I’ve always felt this, but  the moment one of my hard-core strongly-typed friends said this two weeks ago: “You know, when you think about it, Javascript makes a lot of sense,” I knew we’d reached a tipping point.

Site note: If you want to relate this to life-advice or self-help advice, go read this excellent blog post too: http://thelastpsychiatrist.com/2011/01/are_law_schools_lying_to_their.html
I don’t doubt for a moment he sincerely believes he is a lawyer, because lawyer for him isn’t a profession or even a job, it’s a label, a code word for a kind of intellectualism he wants for himself.  As long as “all of my friends see me as…” it was well worth the cost.  He didn’t study to become an attorney, he bought a back-up identity.

Composing my thoughts linearly on this subject is hard, but I’m going to try. Let’s begin with some classical examples in any introductory OOP class/textbook/course.

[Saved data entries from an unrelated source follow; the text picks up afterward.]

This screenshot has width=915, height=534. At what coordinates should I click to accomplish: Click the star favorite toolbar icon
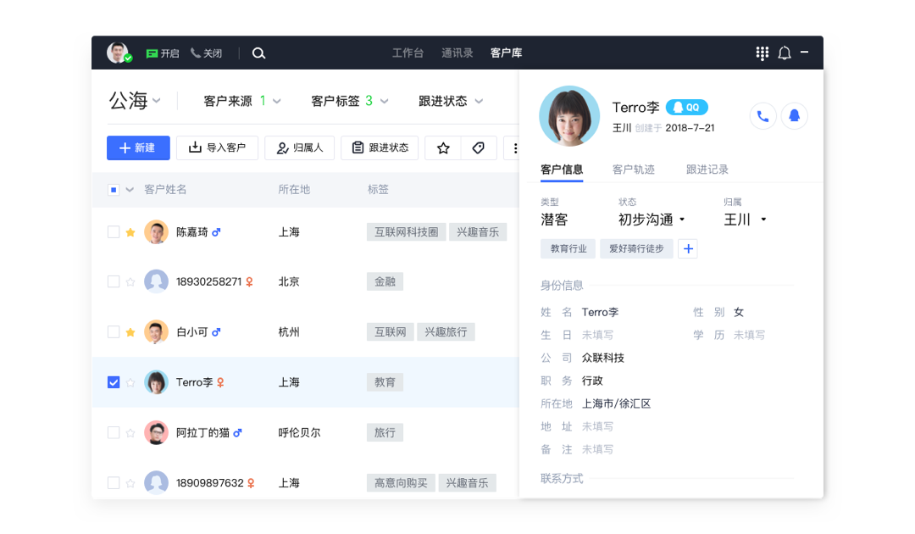pos(443,148)
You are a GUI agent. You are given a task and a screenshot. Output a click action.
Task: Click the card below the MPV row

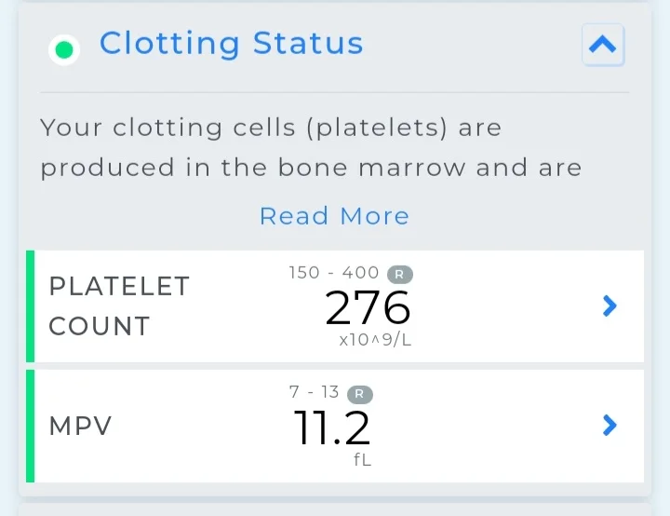point(335,509)
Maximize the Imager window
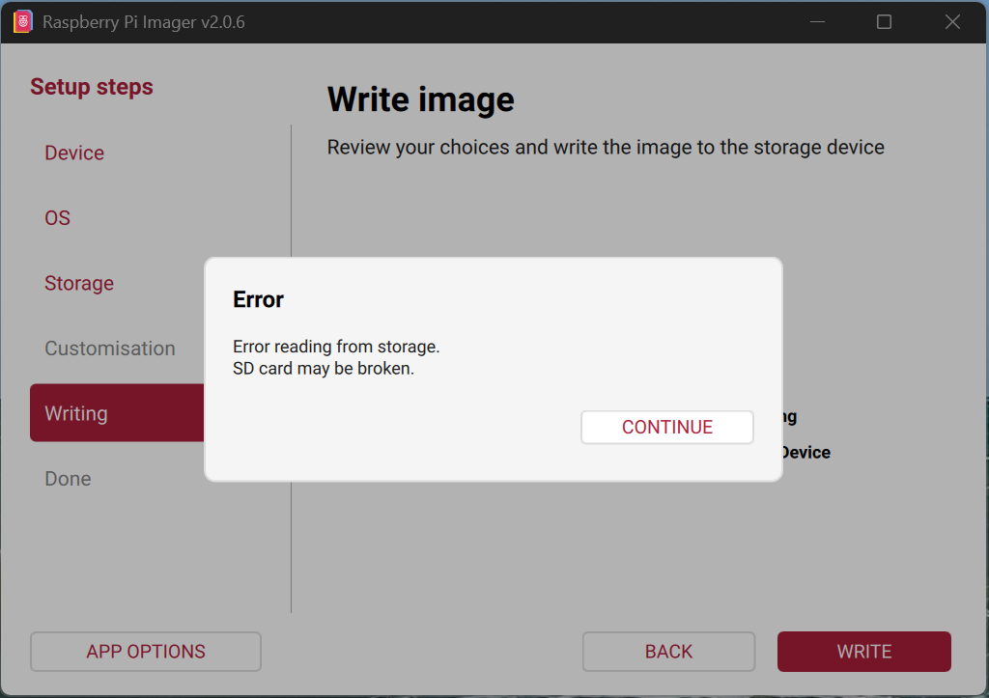This screenshot has width=989, height=698. click(x=884, y=21)
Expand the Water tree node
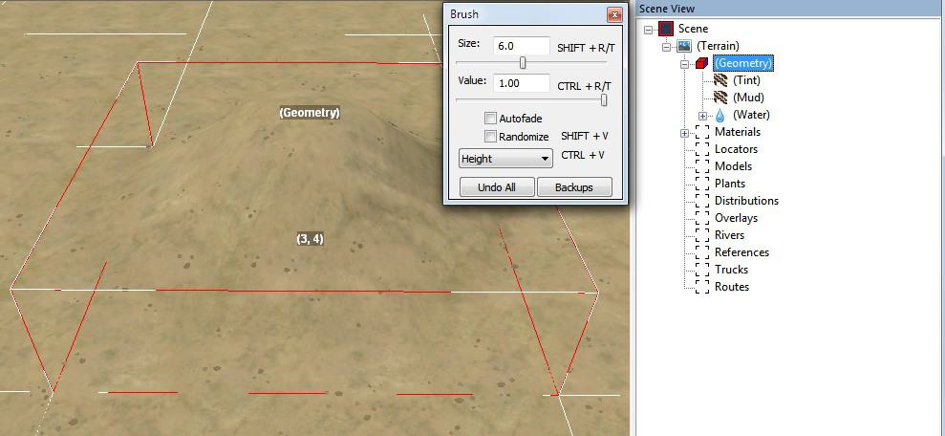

Every object is of a certain “type”, the logic goes. A car is also a vehicle. A vehicle is also a machine.  A boat is a vehicle.  An aircraft is a vehicle. Knowing this, you can now write targeted code that operates on all vehicles once and run it against any vehicle.

Furthermore, you can write code targeted to each of these specializations too. Code that only works on an aircraft. Code that only works on a car. Code that only works on a boat. Code that works on all machines.

All of this makes so much sense. It’s a good world view. You define your business model as a set of “objects” with “types” and then you write code against those types. Now you can extend your system by declaring new “things”, which might be vehicles, and once you declare them as being a vehicle, your vehicle-based code works against them instantly!

So far so good, right? See any problems with this? Now the obvious cases are easy.

  1. What if a car is also a plane? (Multiple inheritence). Then how do you determine which “drive” function is called? Etc. etc.
  2. What about a “Truck”? Is a Truck a subset of car or directly a subset of vehicle?

But these are copouts. Let’s address something FAR more real-life oriented, since OOP-people are all about real-life modeling.

Is your car exactly the same as it came out of the factory? I bet the brand new factory car’s “o.pedalToTheMetal()” has a different impulse response than on yours. I bet your truck’s “o.turnLeftIndicatorOn()” doesn’t always work. Mine doesn’t. I bet your “o.stopInTenFeet()” doesn’t always stop in ten feet.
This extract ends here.